DR. PATON was born at Torthorwald, four miles from Dumfries, on 2nd April, 1843. His father was a stocking-maker, who kept two or three "hands" working under him till the stocking-frame wrought by hand was superseded by machinery. There were eleven of a family, of whom ten reached maturity. Three sons entered the ministry, the eldest being the apostolic missionary of the New Hebrides, Dr. John G. Paton. An interesting picture of the home life of the stocking-maker's family is furnished in the opening chapter of that eldest son's autobiography published by Messrs. Hodder & Stoughton.

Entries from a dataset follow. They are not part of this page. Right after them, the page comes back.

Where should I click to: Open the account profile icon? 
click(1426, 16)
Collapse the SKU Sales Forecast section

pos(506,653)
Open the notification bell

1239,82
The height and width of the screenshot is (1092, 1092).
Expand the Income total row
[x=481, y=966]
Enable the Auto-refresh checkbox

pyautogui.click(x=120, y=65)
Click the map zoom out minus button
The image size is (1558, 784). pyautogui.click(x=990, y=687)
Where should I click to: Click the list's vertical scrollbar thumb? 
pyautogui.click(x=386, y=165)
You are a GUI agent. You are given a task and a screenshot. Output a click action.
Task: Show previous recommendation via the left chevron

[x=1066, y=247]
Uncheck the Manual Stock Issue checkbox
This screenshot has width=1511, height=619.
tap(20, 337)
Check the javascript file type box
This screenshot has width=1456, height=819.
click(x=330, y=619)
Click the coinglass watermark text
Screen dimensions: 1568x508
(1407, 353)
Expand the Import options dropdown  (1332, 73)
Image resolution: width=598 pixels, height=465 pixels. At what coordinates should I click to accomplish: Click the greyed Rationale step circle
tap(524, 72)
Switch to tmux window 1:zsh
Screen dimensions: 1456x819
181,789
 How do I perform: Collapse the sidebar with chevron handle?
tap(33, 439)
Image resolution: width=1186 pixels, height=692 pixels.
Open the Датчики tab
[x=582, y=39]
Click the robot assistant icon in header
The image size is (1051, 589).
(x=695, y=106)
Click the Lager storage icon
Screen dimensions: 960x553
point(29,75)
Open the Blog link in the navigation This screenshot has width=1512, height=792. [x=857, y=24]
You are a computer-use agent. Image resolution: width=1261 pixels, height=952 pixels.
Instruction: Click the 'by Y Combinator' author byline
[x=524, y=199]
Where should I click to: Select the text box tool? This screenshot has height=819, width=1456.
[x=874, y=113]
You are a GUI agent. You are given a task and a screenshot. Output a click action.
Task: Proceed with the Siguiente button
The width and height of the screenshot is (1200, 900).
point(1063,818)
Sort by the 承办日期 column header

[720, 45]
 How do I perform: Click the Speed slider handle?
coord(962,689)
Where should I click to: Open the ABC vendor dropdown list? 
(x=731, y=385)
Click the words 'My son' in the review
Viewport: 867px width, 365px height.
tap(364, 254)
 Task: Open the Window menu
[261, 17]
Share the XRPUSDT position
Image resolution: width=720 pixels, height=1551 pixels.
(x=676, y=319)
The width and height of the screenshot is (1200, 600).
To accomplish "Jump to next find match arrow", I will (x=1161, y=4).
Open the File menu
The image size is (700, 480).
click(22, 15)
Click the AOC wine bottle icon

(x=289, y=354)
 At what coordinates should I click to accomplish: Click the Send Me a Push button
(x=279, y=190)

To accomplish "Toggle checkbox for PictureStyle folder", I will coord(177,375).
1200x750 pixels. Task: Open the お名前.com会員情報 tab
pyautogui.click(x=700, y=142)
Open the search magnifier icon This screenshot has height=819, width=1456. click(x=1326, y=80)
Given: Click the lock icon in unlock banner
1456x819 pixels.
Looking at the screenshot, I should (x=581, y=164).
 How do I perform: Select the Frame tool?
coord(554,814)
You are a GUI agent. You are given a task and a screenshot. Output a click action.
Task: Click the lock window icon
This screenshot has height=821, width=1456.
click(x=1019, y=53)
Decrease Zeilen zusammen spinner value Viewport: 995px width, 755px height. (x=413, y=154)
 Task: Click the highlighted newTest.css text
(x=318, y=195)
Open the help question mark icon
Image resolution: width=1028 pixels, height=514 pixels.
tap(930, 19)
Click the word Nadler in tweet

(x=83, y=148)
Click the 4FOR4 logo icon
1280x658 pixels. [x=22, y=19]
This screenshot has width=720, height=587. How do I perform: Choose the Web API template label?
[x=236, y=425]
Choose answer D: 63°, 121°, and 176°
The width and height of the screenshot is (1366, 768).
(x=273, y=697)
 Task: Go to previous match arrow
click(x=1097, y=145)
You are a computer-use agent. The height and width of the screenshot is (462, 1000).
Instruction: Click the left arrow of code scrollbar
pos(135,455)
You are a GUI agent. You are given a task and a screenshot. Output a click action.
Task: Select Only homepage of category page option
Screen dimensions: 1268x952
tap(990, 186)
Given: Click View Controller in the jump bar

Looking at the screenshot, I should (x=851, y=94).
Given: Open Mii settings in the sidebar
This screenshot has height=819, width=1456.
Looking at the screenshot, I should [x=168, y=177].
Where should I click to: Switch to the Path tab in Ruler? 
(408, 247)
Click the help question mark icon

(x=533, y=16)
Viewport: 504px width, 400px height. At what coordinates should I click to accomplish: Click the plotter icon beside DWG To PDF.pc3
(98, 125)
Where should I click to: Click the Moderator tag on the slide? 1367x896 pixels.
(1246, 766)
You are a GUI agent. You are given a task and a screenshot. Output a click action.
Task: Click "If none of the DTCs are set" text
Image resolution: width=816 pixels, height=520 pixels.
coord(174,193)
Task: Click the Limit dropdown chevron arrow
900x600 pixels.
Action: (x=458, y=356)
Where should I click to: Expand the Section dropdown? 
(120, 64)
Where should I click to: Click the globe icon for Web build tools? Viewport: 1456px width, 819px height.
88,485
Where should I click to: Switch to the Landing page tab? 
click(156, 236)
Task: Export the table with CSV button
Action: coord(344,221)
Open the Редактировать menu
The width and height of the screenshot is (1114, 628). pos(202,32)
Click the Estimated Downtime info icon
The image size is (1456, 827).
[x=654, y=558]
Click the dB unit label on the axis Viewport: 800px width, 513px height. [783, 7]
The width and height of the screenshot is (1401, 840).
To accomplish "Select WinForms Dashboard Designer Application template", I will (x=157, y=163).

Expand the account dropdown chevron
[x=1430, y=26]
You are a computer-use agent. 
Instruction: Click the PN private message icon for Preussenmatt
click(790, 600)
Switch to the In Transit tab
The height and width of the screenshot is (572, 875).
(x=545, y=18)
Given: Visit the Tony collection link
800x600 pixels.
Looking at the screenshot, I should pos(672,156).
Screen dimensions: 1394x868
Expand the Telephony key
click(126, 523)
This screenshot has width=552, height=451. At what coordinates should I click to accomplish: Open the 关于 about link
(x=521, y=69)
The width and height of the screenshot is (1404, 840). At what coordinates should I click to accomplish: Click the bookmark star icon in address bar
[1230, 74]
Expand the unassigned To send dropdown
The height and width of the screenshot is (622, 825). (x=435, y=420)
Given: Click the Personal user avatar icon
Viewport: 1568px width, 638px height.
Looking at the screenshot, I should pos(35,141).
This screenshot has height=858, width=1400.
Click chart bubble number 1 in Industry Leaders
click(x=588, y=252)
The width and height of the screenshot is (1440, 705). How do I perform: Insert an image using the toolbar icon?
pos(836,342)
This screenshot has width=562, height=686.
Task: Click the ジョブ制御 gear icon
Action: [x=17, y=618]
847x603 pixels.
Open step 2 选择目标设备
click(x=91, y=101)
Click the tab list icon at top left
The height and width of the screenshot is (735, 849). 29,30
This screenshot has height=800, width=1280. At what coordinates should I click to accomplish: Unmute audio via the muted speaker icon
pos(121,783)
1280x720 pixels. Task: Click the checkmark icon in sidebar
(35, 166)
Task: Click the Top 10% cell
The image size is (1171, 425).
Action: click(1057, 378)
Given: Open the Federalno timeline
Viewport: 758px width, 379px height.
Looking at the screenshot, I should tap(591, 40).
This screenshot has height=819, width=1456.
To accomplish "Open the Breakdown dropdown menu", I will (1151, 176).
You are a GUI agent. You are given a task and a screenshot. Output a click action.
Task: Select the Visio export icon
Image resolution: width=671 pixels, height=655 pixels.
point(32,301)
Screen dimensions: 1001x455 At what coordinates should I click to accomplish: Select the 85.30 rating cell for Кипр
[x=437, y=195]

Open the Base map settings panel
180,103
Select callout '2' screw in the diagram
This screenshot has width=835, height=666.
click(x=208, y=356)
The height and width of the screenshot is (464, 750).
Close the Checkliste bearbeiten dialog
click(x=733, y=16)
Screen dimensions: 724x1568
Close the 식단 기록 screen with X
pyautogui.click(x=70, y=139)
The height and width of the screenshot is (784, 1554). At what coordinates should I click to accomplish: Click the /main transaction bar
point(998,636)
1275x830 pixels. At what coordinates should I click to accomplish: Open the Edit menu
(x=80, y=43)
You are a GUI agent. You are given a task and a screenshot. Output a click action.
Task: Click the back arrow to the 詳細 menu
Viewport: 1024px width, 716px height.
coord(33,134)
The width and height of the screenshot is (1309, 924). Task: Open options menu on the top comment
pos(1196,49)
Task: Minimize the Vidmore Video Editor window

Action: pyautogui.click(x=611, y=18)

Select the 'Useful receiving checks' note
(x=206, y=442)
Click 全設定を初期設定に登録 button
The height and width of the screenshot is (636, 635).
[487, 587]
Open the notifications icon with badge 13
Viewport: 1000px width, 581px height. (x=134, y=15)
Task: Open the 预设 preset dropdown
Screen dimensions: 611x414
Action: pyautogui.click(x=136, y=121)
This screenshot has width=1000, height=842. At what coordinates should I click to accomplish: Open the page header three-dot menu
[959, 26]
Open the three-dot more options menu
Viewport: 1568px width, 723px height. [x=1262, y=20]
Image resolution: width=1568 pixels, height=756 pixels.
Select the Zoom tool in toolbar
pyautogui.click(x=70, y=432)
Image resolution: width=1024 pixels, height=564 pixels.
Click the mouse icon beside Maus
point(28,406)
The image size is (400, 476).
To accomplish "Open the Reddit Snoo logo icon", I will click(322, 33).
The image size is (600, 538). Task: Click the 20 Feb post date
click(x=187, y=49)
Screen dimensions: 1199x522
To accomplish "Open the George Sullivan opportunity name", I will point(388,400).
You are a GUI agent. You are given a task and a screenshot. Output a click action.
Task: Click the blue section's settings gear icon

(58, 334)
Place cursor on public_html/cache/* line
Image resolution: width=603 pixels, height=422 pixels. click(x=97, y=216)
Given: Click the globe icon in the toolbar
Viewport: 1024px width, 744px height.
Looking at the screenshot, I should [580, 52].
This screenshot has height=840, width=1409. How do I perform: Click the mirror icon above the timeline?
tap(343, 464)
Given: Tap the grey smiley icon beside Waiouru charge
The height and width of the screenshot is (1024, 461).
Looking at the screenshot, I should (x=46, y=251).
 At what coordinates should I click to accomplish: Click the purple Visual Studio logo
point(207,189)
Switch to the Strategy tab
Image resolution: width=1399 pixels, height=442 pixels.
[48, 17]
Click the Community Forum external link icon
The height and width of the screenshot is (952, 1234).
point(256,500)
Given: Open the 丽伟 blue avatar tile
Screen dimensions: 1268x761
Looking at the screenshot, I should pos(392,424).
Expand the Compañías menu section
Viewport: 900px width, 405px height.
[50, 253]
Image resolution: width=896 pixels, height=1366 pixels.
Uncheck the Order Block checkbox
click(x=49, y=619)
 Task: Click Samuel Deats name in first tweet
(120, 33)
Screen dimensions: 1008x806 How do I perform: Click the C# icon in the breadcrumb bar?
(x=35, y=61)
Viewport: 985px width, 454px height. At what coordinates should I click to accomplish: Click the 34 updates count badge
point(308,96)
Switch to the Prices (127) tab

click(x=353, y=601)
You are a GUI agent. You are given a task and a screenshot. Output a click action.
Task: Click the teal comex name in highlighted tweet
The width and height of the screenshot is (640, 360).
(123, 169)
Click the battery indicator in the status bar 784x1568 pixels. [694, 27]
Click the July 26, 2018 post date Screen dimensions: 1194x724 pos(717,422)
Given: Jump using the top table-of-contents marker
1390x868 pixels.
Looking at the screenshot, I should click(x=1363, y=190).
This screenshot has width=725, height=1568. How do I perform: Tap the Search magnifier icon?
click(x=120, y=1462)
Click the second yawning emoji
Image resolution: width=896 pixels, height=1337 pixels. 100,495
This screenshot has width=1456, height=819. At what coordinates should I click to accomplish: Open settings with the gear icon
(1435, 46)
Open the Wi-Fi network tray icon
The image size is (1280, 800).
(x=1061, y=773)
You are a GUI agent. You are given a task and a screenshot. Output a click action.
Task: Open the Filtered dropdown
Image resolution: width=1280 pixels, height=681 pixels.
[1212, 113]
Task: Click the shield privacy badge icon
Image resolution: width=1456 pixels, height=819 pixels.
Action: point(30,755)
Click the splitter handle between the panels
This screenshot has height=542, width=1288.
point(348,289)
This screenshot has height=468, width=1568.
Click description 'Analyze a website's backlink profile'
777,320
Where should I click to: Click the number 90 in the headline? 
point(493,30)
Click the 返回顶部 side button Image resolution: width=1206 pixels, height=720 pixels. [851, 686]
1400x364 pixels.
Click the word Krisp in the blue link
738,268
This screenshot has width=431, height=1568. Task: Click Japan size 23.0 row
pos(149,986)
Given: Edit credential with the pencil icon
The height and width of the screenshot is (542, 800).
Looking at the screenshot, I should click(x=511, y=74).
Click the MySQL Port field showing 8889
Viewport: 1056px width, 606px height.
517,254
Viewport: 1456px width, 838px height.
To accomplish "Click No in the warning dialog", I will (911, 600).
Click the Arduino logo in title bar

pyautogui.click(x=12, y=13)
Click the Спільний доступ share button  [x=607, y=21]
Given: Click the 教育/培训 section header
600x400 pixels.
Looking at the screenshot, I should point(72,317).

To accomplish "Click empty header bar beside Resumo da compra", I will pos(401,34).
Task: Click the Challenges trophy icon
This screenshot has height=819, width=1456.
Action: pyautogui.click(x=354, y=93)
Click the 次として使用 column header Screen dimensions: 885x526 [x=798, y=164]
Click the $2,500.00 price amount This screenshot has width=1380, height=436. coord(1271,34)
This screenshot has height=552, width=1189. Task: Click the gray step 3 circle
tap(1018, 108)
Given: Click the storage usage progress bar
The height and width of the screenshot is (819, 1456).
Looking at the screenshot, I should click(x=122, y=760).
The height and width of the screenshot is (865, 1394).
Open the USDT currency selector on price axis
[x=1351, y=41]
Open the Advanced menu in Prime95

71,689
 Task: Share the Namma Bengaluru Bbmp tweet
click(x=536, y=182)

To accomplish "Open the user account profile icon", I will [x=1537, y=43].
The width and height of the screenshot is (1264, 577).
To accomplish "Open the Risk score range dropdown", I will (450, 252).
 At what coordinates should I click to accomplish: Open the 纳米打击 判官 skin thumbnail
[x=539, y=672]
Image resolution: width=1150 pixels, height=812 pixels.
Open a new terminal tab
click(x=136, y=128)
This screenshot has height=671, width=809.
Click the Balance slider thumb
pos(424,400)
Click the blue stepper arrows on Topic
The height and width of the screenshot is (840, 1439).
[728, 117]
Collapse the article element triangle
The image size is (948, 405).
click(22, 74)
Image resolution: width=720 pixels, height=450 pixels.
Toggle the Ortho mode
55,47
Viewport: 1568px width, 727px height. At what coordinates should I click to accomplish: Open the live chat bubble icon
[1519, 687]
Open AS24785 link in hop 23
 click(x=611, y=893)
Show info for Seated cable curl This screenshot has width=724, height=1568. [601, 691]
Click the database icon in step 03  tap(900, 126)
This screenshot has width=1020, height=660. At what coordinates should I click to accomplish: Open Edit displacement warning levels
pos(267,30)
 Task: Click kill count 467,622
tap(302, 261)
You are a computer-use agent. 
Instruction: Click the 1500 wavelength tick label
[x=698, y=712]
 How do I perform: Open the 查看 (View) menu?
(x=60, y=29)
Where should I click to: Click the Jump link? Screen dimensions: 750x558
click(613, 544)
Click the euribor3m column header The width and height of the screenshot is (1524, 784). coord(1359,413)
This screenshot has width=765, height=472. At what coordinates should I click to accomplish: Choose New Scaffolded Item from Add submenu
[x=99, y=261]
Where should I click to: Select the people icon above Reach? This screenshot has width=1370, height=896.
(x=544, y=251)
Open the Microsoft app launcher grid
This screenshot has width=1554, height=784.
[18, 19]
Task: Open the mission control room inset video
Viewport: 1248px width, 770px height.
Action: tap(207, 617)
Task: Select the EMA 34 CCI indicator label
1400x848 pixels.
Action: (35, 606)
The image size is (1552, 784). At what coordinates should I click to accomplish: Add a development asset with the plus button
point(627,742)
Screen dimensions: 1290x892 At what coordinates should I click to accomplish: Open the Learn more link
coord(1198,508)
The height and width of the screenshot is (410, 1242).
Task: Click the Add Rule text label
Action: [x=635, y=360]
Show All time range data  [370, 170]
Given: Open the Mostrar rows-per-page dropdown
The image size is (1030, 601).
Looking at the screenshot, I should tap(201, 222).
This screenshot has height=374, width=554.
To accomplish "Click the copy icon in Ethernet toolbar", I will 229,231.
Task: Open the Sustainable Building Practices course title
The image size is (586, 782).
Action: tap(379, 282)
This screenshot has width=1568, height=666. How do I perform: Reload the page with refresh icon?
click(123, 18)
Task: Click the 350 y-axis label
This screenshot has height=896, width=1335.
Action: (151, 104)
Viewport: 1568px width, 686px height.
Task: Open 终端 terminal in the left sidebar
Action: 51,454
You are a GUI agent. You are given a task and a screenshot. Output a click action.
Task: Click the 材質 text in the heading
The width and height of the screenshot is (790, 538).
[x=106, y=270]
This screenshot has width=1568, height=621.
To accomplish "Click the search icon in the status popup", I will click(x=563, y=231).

    Educated at the parish school of his native village, Dr. Paton passed in his fourteenth year direct to Glasgow University, and maintaining himself, in time-honoured fashion, by private tuition, graduated B.A. three years later. During two winter sessions he taught Classics and Higher English at Belmont Academy, Greenock, and during the summer months attended the Divinity Hall of the Reformed Presbyterian Church of Scotland. During the two last years of his curriculum he resided as tutor with a young gentleman in Edinburgh, and attended the University there. He was licensed as a "probationer" in the autumn of 1864, and having been ordained at Airdrie in the following June, he proceeded courageously to organise and develop a congregation of "New Light" Reformed Presbyterians. He purchased an old church which had been degraded into a music hall, restored it to ecclesiastical uses, and gathered into it, during the following seven years, a membership of over five hundred. He was received into the Church of Scotland by the General Assembly of 1873, and, being followed by nearly the whole of his congregation, he proceeded to build and endow the quoad sacra parish church of Flowerhill, Airdrie. This was accomplished at a cost of about £11,000, and during the six succeeding years he gathered into it a congregation noted for its vigour and organisation.
    In the autumn of 1879 he was "translated" to the parish of St. George's at Paisley, where he remained for two years, adding many hundreds to the communion roll, conducting a Bible-class of over four hundred and organising afresh the whole work of the parish. In September, 1881, he succeeded a well-known divine Dr. Robert Jamieson, in St. Paul's Parish, Glasgow, the old "Outer High," whose congregation worshipped till 1836 in the nave of the cathedral. During the first season in his new charge he renovated the old church and introduced an organ, and within a few years he raised the congregation from a mere handful to a membership of 1,150. At the same time he carried on an exacting mission in Shuttle Street, on the border of the old College district. He was the first to introduce a Parish Sister into the organisation of the Church of Scotland. He had also a licensed assistant labouring in the field. The parish is fully equipped with Women's Guild, Young Men's Guild (three branches), Sabbath Schools (Congregational and Mission). Boys' Brigade Bible Class, Gospel Temperance Meeting, Band of Hope Girls' Brigade, Penny Bank, etc., all in full and active operation. At each of Dr. Paton's last October Communions over eight hundred members were present.
    In addition to the work of his own parish Dr. Paton was from 1894 convener of the Church of Scotland's Committee on Temperance. In that office he developed the Church's policy of uniting abstainers and all other friends of temperance, even though not abstaining, in every parochial association, and thus getting each section to do its work in harmony with the others. He also developed the Church's policy regarding temperance legislation, seeking that the power of local management, as well as of local prohibition, should be entrusted to the electors, under statutory safeguards. In 1904 he was also appointed convener of the General Assembly's new Committee on Social Work, with powers and instructions to develop social and rescue work under the auspices of the Church.
    Dr. Paton also found time for a large amount of notable literary work. Among his publications were "The Children's Psalm," twelve meditations and twelve spiritual songs on the 23rd Psalm, in 1870; "Leila and other Poems" in 1875; "Lays of the Scots Worthies" in 1881; "The Autobiography of John G. Paton," in 1880, followed rapidly by "Letters and Sketches from the New Hebrides" by Mrs. John G. Paton, and the "Story of John G. Paton" told for young folks; "British History and Papal Claims," two volumes, 1893; "Castlebraes, or the Village of our love," 1899; "Beautiful Characters, or Types of Victory," 1901; "The Glory and Joy of the Resurrection," 1902; and "Last Hours with Jesus," 1906; besides a host of pamphlets and prints on church questions, temperance legislation,social problems, etc.
    In 1871 he married Elizabeth Hall, daughter of Alexander Dickson, Esq., Coatbridge; and in 1900 he received from his own University of Glasgow the degree of D.D. Dr. Paton died in 1907.